Dans sa décision n° 2020-860 QPC du 15 octobre 2020, le Conseil constitutionnel estime le principe d'égalité devant la loi n'est pas respecté au regard de l'utilisation de ce terme. En effet, ce terme pose une distinction entre les organisations représentatives et celles qui ne le sont pas. Selon ces dispositions en l'état, l'article 72 de la loi autorisait alors uniquement aux conseillers des organisations représentatives d'assister le fonctionnaire durant la procédure de rupture conventionnelle, en excluant tous les autres conseillers. 

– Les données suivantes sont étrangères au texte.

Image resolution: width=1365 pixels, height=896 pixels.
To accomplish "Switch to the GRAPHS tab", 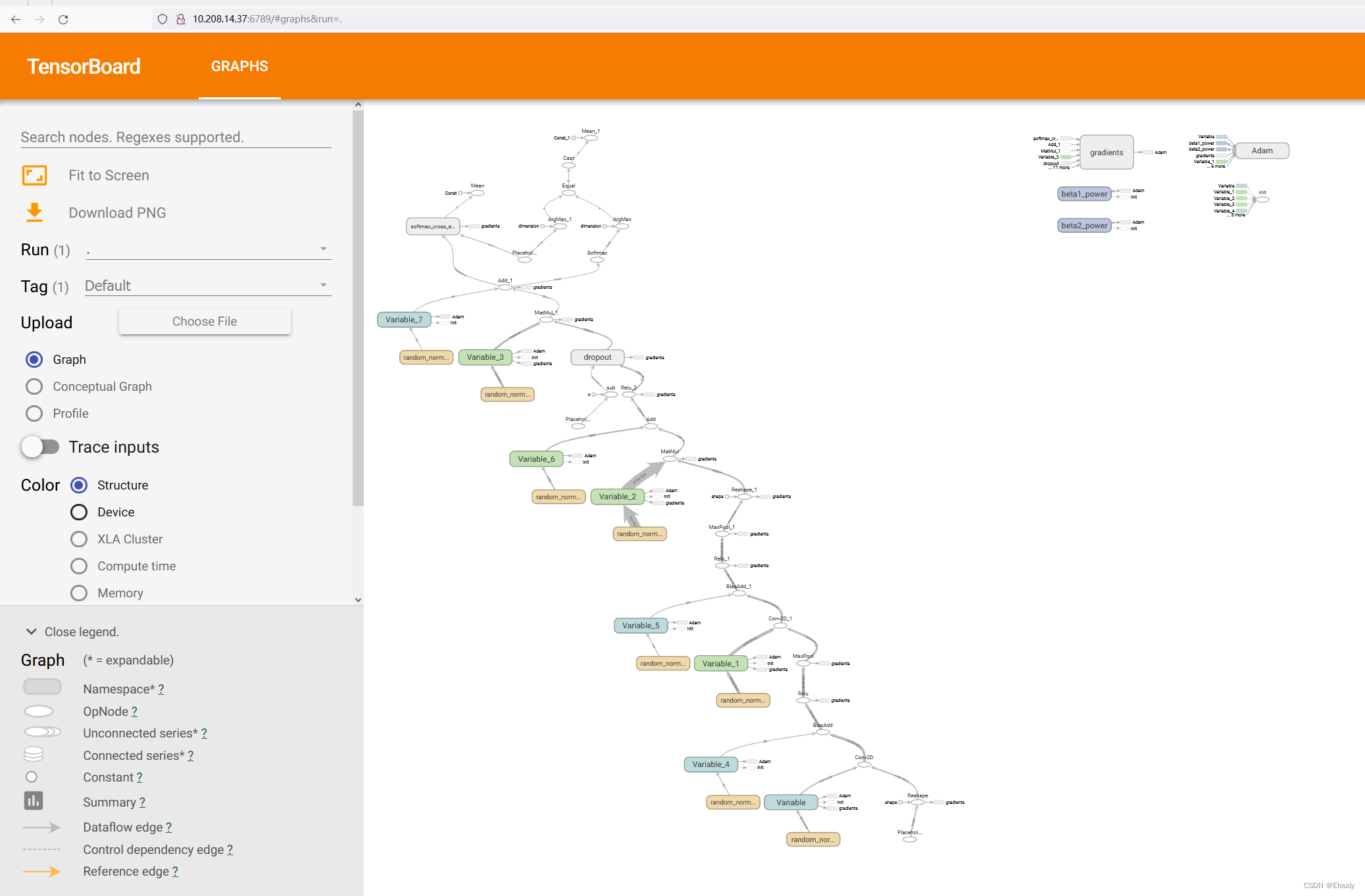I will click(x=239, y=66).
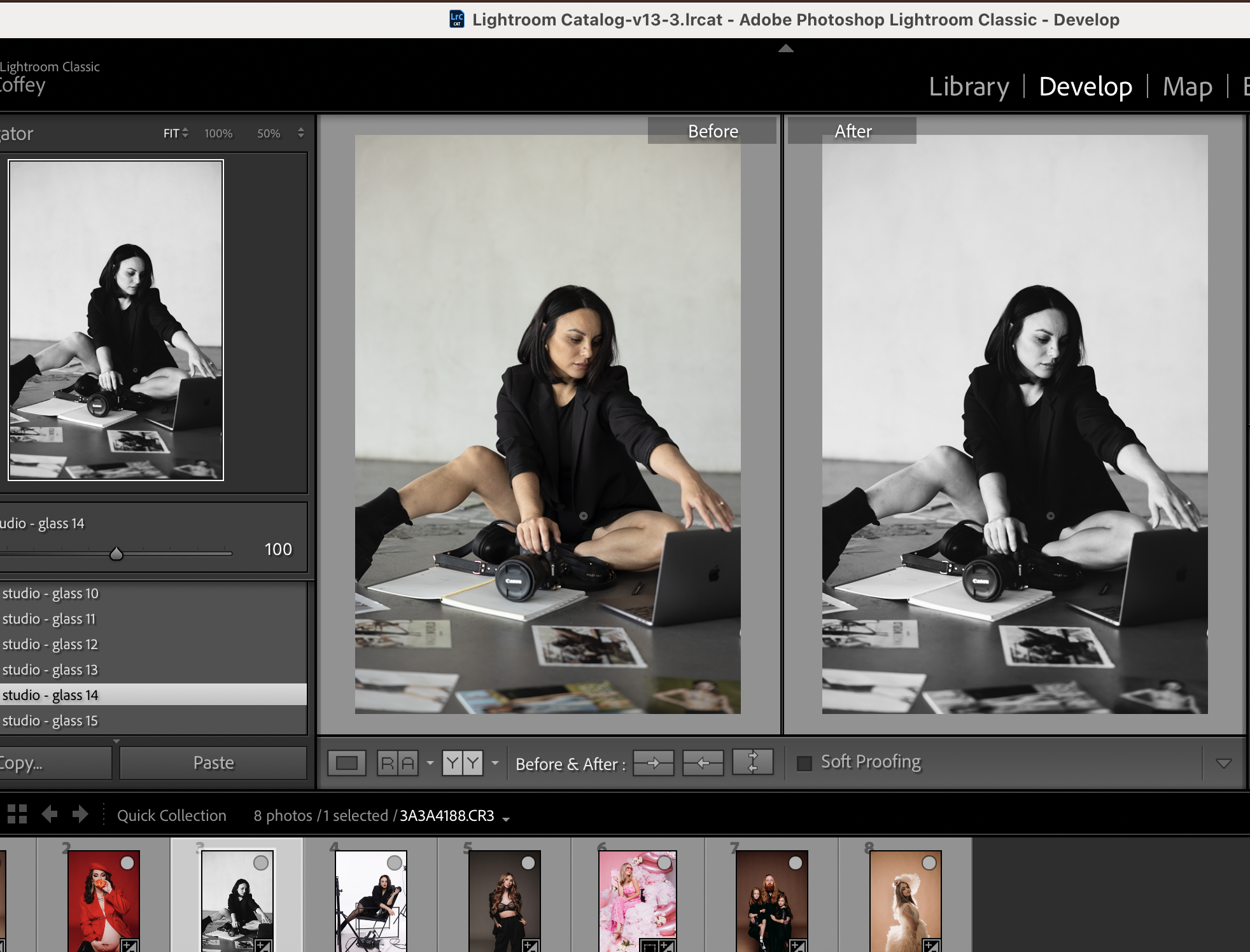Swap Before and After settings button
The height and width of the screenshot is (952, 1250).
point(752,762)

Néanmoins, le Conseil constitutionnel retient que le caractère représentatif ou non du conseiller ne permet pas d'apprécier la capacité de ce dernier à assurer l'assistance du fonctionnaire dans le cadre d'une rupture conventionnelle. La loi posait donc une différence de traitement, sans rapport avec son objet. Les dispositions en question doivent donc être déclarées contraires à la Constitution.

Au regard de cette décision et de ces précisions, il est maintenant possible de conclure que vous pouvez faire appel à votre avocat pour vous assister durant une rupture conventionnelle qui vous concernerait.